● STUDY QUESTIONS
1: Translate this sentence from the comment thread into French: "Please send them to me by email and I'll get them up."
2: According to the comment thread, how many of the pictures posted with the blog went missing?
3: Reproduce the passage of the comment thread starting at "#2014-06-12 05:36:18 by" and ending at "on this site.".

Is really no question.
I just remind each of you to find the "quiet space".
Feels with heart first.
Sees the "Great Good " in front of each.
Then,...hopefully,...moves forward.

Ah,...Peace and Blessings to you both,
Yin Ting Yu (a.k.a.) Gongji

#2014-06-12 05:36:18 by anonymous10367 @anonymous10367

Barry, great story so far! I have noticed that many of the women I have chatted with on cam here have a slight cough and have to clear their throats a lot, sure signs of the smoggers cough...very sad. You mentioned many small veggie patch's along the hiking trail in and around Shawan, with all the pollution there it makes me fear for the water supply as well. How toxic are the veggies coming out of the ground....

Yes Chinese women are confusing, but I find their quick wit, sense of humor and ease of laughter so refreshing. Being from the west I am not used to a woman actually caring about what I have to say, or treating me with the utmost respect. Western women can learn a lot about being a real woman from our Chinese sisters here on this site.

Barry I envy you meeting such a wonderful woman like your Tina, I truly hope you and she end up together in a very happy marriage.........

Proud of you mate!

#2014-06-12 15:17:47 by JohnAbbot @JohnAbbot

Barry, first I want to apologize for the fact that 2 of the pictures you posted with this blog went missing. Please send them to me by email and I'll get them up.

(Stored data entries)
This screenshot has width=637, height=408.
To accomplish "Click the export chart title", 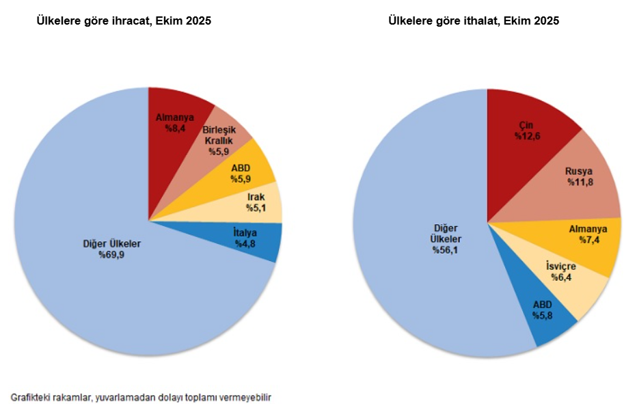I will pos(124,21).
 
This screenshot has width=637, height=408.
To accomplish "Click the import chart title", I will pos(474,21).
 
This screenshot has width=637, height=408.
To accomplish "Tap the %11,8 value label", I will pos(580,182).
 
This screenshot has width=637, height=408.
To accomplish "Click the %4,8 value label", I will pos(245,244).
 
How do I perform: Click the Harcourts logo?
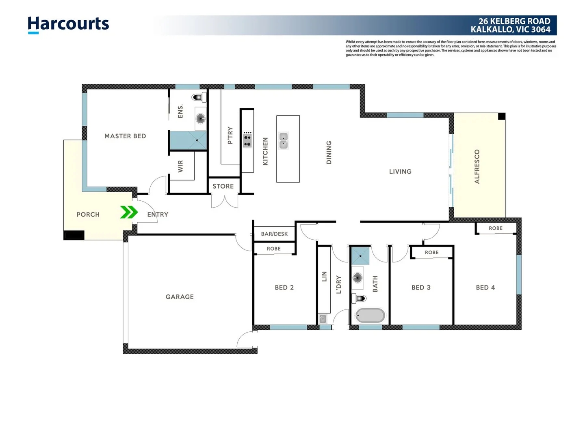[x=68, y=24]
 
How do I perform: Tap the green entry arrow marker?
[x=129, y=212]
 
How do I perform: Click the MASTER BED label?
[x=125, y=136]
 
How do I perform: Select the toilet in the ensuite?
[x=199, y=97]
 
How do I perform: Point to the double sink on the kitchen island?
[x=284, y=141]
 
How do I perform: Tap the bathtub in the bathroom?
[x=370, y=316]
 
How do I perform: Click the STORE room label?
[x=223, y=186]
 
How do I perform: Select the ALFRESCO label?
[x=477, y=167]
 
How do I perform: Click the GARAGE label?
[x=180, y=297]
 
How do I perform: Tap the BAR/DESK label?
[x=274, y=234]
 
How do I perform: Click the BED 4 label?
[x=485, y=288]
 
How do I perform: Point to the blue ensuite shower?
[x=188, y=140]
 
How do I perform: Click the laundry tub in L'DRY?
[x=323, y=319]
...
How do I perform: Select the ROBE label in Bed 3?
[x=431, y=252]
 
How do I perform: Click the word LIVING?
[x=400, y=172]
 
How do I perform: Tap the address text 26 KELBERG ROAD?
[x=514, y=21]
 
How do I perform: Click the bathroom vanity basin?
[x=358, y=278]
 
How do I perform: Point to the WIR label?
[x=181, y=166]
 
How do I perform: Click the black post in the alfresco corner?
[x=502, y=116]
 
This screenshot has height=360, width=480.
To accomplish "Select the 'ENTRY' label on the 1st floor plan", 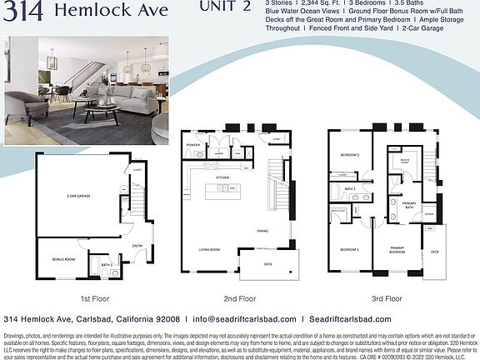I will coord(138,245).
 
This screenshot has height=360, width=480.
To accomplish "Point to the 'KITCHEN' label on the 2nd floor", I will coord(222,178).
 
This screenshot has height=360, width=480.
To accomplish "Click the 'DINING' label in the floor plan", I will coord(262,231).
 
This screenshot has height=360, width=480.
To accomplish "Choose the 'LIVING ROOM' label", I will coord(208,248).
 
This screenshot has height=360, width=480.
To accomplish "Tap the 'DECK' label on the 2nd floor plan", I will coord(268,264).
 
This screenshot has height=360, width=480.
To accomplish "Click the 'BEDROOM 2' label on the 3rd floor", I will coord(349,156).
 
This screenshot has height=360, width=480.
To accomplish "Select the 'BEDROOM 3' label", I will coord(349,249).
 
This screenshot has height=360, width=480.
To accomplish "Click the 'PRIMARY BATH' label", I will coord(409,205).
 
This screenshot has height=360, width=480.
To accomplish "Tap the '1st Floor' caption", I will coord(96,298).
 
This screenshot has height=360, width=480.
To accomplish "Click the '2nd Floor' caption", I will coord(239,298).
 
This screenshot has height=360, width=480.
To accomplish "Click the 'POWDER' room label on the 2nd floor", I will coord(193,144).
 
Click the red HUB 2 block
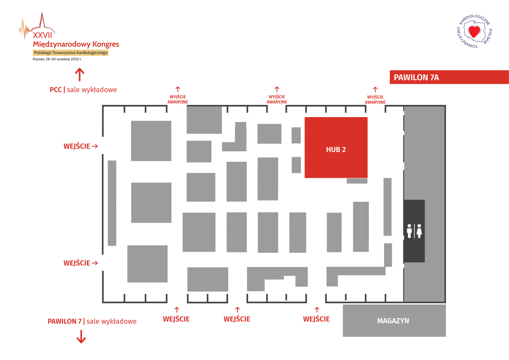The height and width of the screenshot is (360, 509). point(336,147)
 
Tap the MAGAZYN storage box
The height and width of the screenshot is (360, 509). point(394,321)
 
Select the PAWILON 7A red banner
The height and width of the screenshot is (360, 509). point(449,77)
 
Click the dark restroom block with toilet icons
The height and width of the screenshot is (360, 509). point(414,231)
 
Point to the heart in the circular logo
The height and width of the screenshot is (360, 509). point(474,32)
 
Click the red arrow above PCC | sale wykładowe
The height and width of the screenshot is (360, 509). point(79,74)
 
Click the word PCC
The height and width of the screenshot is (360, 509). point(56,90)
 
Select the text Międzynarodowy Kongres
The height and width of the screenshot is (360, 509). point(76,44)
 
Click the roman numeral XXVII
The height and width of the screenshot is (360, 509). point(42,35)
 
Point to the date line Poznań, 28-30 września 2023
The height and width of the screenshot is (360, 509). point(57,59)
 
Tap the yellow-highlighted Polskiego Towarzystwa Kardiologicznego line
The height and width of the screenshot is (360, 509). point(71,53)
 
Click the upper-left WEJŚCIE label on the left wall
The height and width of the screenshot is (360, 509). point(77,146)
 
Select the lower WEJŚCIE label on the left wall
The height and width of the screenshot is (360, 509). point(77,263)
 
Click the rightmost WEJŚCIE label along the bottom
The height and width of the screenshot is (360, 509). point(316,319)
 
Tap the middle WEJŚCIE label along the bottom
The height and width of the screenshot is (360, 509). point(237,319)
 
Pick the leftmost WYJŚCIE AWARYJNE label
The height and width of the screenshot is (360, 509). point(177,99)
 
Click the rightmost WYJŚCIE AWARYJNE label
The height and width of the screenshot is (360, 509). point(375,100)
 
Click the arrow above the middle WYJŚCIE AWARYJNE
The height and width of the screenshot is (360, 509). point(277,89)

● SOLVED TASKS
1: Veuillez me les envoyer par courriel et je les mettrai en ligne.

2: Two of the pictures went missing.

3:
#2014-06-12 05:36:18 by anonymous10367 @anonymous10367

Barry, great story so far! I have noticed that many of the women I have chatted with on cam here have a slight cough and have to clear their throats a lot, sure signs of the smoggers cough...very sad. You mentioned many small veggie patch's along the hiking trail in and around Shawan, with all the pollution there it makes me fear for the water supply as well. How toxic are the veggies coming out of the ground....

Yes Chinese women are confusing, but I find their quick wit, sense of humor and ease of laughter so refreshing. Being from the west I am not used to a woman actually caring about what I have to say, or treating me with the utmost respect. Western women can learn a lot about being a real woman from our Chinese sisters here on this site.